The problem: The reply to the records below should contain exactly the lines from the line with "The height and width of the screenshot is (945, 1080)." through the line with "Given: Go to", and nothing besides.

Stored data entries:
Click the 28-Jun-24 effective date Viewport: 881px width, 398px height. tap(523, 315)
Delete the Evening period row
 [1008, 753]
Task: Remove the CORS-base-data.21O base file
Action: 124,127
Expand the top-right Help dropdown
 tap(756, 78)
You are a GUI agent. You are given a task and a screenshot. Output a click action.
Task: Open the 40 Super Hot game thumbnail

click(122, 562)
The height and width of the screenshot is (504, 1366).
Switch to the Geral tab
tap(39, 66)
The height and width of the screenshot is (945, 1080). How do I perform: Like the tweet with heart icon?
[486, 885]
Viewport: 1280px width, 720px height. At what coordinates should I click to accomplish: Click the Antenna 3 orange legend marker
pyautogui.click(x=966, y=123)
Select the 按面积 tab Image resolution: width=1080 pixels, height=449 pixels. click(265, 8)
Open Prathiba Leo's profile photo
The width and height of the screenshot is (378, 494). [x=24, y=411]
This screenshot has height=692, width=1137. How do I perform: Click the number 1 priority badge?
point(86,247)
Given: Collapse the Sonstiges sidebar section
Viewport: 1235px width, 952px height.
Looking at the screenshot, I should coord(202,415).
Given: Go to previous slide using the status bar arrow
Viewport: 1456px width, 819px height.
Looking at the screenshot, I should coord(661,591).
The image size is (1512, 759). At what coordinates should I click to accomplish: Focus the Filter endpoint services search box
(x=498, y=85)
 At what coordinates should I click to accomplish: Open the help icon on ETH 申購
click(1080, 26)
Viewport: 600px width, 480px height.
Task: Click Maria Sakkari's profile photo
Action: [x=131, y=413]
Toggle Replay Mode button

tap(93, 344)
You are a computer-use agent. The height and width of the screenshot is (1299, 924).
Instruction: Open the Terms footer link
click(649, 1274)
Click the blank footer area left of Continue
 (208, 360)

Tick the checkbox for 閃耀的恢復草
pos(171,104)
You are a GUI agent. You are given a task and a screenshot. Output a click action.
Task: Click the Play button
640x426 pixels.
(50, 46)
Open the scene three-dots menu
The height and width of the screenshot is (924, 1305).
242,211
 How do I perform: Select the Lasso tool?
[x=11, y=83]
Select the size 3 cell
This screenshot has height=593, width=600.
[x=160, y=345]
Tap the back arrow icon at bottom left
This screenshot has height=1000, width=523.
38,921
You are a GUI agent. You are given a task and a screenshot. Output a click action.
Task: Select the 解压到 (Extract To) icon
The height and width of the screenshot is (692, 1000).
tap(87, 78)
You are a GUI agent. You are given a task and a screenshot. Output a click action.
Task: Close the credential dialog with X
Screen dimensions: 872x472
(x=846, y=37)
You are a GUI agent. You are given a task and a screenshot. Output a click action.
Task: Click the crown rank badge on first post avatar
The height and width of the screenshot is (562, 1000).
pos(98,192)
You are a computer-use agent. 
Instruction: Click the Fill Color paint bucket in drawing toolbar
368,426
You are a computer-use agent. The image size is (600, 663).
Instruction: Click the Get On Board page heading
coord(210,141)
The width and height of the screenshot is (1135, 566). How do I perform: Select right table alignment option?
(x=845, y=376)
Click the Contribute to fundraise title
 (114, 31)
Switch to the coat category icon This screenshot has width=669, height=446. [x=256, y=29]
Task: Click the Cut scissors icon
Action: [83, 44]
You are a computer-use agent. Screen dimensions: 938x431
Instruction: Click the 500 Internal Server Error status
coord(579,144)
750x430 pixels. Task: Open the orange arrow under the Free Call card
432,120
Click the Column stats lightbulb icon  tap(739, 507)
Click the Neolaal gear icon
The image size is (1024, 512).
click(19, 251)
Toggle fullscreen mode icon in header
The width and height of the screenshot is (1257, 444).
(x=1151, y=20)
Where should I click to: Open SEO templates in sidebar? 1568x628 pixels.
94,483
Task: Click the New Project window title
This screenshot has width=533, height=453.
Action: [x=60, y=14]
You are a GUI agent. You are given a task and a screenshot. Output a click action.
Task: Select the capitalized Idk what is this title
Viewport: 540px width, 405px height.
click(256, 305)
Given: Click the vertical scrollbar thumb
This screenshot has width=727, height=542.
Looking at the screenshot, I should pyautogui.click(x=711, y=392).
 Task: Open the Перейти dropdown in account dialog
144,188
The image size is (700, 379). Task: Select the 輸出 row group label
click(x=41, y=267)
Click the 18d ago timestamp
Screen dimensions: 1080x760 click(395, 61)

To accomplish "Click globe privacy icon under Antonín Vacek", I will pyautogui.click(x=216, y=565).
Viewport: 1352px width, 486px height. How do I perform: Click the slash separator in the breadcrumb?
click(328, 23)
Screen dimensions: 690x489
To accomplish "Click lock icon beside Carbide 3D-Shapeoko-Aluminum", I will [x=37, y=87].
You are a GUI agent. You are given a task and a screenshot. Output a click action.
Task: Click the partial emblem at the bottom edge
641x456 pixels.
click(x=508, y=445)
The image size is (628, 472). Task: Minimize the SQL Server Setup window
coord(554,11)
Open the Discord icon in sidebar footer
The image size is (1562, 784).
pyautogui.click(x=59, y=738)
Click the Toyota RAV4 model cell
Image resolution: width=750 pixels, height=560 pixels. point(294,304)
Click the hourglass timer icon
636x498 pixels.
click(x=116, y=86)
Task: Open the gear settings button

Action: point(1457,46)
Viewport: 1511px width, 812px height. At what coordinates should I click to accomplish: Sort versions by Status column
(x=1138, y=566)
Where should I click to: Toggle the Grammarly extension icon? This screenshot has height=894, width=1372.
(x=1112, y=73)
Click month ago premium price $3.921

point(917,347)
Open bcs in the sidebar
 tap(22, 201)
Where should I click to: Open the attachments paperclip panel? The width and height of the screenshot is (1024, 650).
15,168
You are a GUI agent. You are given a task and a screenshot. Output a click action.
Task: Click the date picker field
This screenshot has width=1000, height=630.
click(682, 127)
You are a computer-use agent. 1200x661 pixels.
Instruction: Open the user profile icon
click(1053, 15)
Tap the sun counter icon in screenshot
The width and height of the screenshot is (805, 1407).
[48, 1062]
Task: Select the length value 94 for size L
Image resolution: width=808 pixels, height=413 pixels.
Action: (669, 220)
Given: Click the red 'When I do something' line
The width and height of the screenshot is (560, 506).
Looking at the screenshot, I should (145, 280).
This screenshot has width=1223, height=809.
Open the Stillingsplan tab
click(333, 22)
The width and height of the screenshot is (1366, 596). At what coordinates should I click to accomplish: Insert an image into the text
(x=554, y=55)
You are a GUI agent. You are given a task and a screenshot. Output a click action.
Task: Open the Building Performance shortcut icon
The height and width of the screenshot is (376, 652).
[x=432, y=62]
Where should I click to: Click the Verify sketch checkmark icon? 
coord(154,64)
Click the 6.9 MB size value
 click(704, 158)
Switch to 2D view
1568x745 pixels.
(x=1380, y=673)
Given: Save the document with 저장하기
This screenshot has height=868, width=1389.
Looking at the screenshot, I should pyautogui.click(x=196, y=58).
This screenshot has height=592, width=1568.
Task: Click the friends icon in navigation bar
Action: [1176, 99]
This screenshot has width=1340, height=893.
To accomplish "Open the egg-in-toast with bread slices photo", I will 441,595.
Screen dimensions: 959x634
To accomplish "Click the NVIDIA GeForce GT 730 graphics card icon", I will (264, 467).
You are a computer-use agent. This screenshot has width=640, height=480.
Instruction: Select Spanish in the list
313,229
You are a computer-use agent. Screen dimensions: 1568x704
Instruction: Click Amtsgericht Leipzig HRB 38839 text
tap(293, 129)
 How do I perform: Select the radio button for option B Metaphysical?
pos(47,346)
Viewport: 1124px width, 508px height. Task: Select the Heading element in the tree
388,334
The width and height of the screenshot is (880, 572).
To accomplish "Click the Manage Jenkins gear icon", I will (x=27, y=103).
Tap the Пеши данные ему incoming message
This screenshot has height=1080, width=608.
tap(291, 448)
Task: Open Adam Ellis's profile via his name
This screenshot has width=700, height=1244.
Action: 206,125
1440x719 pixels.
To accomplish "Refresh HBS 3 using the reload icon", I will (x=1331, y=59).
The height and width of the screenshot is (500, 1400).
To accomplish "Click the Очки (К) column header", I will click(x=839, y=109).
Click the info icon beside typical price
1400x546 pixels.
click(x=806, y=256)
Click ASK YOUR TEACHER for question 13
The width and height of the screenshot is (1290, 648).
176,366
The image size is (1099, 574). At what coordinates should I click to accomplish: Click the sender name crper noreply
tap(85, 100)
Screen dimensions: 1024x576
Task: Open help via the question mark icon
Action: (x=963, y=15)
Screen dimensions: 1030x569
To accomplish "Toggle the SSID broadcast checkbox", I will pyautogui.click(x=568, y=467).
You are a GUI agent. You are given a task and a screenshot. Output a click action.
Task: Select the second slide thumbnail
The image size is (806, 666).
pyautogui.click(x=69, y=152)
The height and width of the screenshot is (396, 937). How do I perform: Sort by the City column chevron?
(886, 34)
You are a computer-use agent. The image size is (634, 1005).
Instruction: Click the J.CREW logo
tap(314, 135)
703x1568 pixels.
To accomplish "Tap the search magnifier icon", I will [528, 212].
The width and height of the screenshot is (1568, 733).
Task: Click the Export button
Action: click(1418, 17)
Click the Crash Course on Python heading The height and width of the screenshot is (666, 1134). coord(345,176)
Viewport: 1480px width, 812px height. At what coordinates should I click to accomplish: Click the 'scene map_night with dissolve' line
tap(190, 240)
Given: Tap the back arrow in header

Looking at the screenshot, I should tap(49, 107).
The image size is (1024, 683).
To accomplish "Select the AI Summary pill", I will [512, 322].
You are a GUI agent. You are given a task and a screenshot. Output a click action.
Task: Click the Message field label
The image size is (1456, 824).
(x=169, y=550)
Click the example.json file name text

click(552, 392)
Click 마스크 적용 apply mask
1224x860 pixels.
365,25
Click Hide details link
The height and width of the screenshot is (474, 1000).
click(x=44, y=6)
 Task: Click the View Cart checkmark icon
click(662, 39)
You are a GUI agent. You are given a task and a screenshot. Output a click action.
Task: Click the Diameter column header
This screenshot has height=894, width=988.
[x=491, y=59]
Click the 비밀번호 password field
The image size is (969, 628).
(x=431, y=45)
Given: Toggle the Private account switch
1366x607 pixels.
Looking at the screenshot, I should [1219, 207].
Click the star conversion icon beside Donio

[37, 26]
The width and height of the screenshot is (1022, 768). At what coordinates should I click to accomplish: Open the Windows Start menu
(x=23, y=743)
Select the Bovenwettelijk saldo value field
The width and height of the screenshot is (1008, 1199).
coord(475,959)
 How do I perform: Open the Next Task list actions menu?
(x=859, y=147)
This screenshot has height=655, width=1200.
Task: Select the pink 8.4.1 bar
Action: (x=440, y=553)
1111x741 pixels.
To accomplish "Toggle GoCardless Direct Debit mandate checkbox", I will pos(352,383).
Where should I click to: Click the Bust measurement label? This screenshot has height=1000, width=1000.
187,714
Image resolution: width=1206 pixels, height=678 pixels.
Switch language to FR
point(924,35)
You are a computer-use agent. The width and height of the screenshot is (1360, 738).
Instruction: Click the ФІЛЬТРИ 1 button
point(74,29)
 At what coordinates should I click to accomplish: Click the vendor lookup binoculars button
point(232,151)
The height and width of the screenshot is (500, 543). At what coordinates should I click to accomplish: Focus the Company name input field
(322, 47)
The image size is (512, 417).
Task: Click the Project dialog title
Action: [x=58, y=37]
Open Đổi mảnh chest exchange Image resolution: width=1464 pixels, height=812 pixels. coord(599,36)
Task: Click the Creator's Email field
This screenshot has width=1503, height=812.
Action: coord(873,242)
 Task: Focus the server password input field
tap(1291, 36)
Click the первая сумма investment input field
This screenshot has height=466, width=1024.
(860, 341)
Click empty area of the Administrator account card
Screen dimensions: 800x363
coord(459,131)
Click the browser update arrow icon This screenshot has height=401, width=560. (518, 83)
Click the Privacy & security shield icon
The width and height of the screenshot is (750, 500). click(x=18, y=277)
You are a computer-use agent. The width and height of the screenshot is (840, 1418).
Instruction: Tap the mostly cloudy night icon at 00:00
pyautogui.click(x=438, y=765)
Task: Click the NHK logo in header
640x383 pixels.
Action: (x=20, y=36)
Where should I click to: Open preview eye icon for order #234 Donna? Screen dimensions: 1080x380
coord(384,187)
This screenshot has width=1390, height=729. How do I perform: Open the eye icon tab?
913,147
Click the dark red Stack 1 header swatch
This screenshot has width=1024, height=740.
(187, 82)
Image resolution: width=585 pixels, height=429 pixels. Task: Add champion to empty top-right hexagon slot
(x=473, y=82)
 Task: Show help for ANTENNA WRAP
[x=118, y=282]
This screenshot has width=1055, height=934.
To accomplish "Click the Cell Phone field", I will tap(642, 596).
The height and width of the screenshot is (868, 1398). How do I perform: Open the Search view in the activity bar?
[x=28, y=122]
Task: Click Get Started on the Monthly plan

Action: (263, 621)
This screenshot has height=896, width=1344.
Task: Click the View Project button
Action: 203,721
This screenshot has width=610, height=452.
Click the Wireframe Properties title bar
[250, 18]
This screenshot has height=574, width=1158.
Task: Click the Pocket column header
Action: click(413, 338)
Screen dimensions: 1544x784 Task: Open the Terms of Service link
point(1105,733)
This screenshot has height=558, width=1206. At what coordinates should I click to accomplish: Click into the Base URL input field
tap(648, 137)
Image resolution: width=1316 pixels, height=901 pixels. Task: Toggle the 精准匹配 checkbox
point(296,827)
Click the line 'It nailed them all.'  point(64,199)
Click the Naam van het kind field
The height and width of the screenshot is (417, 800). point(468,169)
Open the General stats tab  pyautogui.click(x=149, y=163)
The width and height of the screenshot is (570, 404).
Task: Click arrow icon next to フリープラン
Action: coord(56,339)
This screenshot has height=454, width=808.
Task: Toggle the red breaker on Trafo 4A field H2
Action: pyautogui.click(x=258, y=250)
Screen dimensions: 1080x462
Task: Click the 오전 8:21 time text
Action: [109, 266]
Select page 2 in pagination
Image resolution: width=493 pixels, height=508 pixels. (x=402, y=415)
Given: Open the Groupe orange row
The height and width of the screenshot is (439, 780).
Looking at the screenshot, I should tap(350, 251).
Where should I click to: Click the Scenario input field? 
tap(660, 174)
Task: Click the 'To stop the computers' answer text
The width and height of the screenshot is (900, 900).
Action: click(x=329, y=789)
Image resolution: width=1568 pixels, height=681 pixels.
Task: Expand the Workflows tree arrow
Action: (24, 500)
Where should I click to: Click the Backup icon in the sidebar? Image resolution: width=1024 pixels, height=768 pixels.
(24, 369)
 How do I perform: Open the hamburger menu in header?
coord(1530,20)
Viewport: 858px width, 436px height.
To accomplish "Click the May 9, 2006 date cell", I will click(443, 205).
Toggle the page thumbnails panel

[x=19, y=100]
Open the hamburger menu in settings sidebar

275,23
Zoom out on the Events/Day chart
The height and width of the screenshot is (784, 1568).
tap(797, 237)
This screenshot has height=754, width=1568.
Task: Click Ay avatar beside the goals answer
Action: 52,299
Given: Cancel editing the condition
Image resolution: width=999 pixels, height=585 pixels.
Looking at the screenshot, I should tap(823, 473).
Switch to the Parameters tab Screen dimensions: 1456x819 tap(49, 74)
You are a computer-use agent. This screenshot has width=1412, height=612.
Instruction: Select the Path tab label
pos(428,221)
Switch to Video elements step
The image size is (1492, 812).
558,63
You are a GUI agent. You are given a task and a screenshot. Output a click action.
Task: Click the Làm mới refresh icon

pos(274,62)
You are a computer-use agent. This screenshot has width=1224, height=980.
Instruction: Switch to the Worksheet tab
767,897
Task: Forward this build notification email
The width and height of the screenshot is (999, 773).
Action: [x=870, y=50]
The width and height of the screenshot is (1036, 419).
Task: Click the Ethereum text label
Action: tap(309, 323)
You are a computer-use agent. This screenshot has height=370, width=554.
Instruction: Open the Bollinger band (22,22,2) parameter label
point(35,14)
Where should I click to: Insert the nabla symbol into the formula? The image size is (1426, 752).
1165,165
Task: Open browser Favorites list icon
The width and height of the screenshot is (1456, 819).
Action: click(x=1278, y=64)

Written answer:
The height and width of the screenshot is (945, 1080). How do I perform: Like the tweet with heart icon?
[486, 885]
Viewport: 1280px width, 720px height. At what coordinates should I click to accomplish: Click the Antenna 3 orange legend marker
pyautogui.click(x=966, y=123)
Select the 按面积 tab Image resolution: width=1080 pixels, height=449 pixels. click(265, 8)
Open Prathiba Leo's profile photo
The width and height of the screenshot is (378, 494). [x=24, y=411]
This screenshot has height=692, width=1137. How do I perform: Click the number 1 priority badge?
point(86,247)
Given: Collapse the Sonstiges sidebar section
Viewport: 1235px width, 952px height.
Looking at the screenshot, I should coord(202,415).
Given: Go to previous slide using the status bar arrow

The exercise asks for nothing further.